Is the Ivy League superior?

Arguing yes: uptown computers-and-business whiz Perry Metzger. [UPDATE 10/3/07: David Robinson will replace Metzger (who replaced Bradley).]
Arguing no: downtown comedian, performance artist, and It Came from New York hostess Michele Carlo.

Join us — and bring all the Ivy-Leaguer and anti-Ivy-Leaguer pals you have — this coming Wednesday, Oct. 3 (8pm) on the air-conditioned basement level of Lolita Bar (266 Broome St. at Allen St., one block south and three west of the Delancey St. subway stop on Manhattan’s Lower East Side) — with Michel Evanchik moderating and me (Brown class of ’91) hosting.

(Please note that Perry Metzger replaces our originally-scheduled “yes” man, Richard Bradley, who has to go on a business trip. Note as well, just to avoid confusion, that the New Yorker is indeed doing a debate three days later on almost the same topic — featuring one man who has been a Lolita audience member and another, famous for tipping and blinking [and meeting ladies], who helped craft the opening arguments of one of our [female] prior debaters — but our debate on the Ivy League is [a] first and [b] free. I also notice, incidentally, that the same day as New Yorker’s Ivy League debate, they’re doing various panels that include David Byrne, Fiona Apple, Eugene Levy, Grant Morrison [my favorite comic book writer], and seemingly half the other pop culture figures I’ve ever heard of — but again, us: free.)

Perry may well talk about Columbia being the one Ivy where the Great Books are still central to the curriculum, so anyone interested in continuing the conversation started in my blog entry this week about the 100 most influential books should also drop by.

As I hope to start recounting on October 19 — the twentieth (!) anniversary of the 1987 stock market drop and of my first college journal entry (like a blog but on paper and unread) — I went to Brown, and though I ended up deliberately taking courses that incorporated some of the Great Books (and read some on the side), I have to confess that the complete lack of a core curriculum and the fluid-sounding willingness of Brown to let people craft their own majors helped draw me to that institution.

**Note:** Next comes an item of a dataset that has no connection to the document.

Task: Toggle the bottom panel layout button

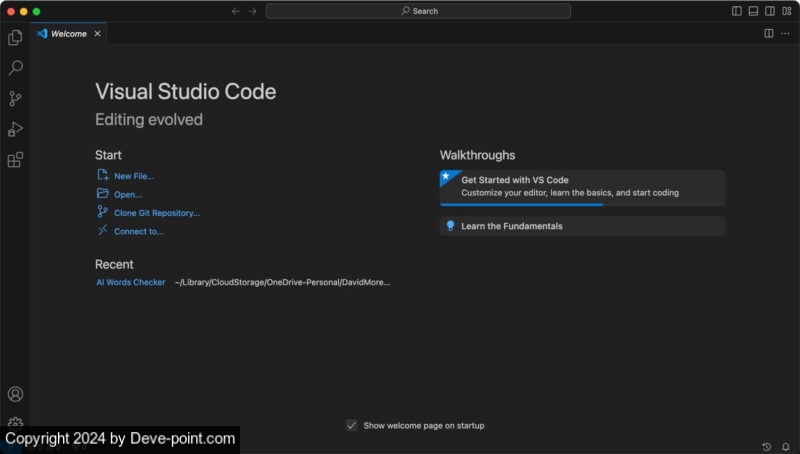Action: (753, 11)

Also, I didn’t want to have to take French, after four years of doing so in junior high and high school, all the while knowing full well I’d probably never speak it well enough to be of much use. Quel dommage! I have, however, mastered the phrases “Vous etes le grand canard” (“You are the big duck,” though when I said it to actual French people once, one of them said, “He’s a canary?” so I may have it slightly wrong) and “Le velomoteur est rouge” (“The moped is red,” potentially more useful for travel purposes, since Europe is littered with tiny, tiny vehicles).

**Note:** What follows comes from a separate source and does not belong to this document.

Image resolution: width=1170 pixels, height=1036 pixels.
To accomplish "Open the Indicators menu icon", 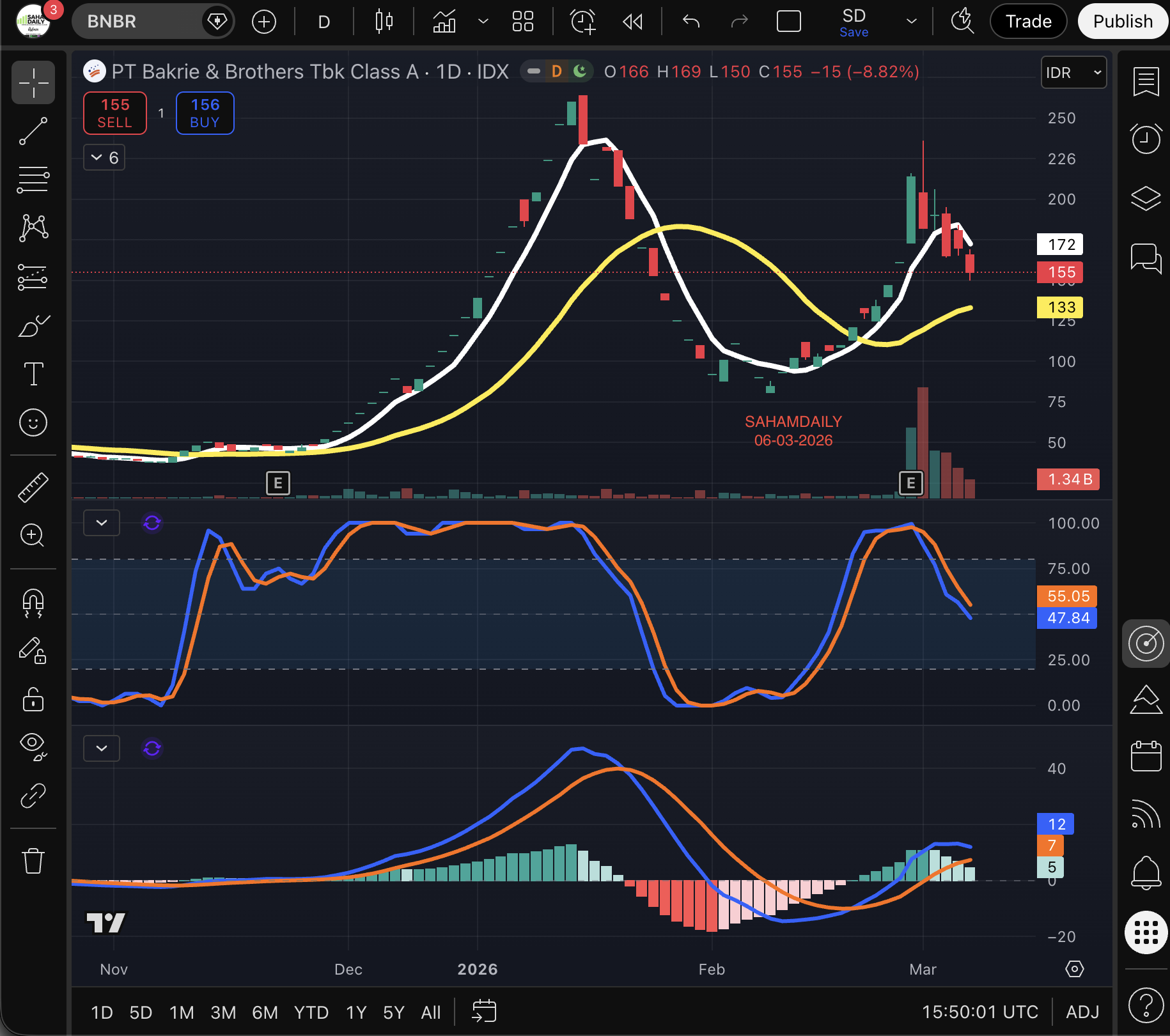I will [x=444, y=22].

Anyway, whether you want to make a case for the Ivies, the school of hard knocks, Iranian extremism, Great Books, illiteracy, or France, I think Lolita Bar is the place you should be at 8pm on Oct. 3 (it’s also cheaper than that rooftop-party alumni event that I see Brown’s having the next night — every martini-drinking person there likely a professed Marxist back in the day — but more on that in three weeks, far more).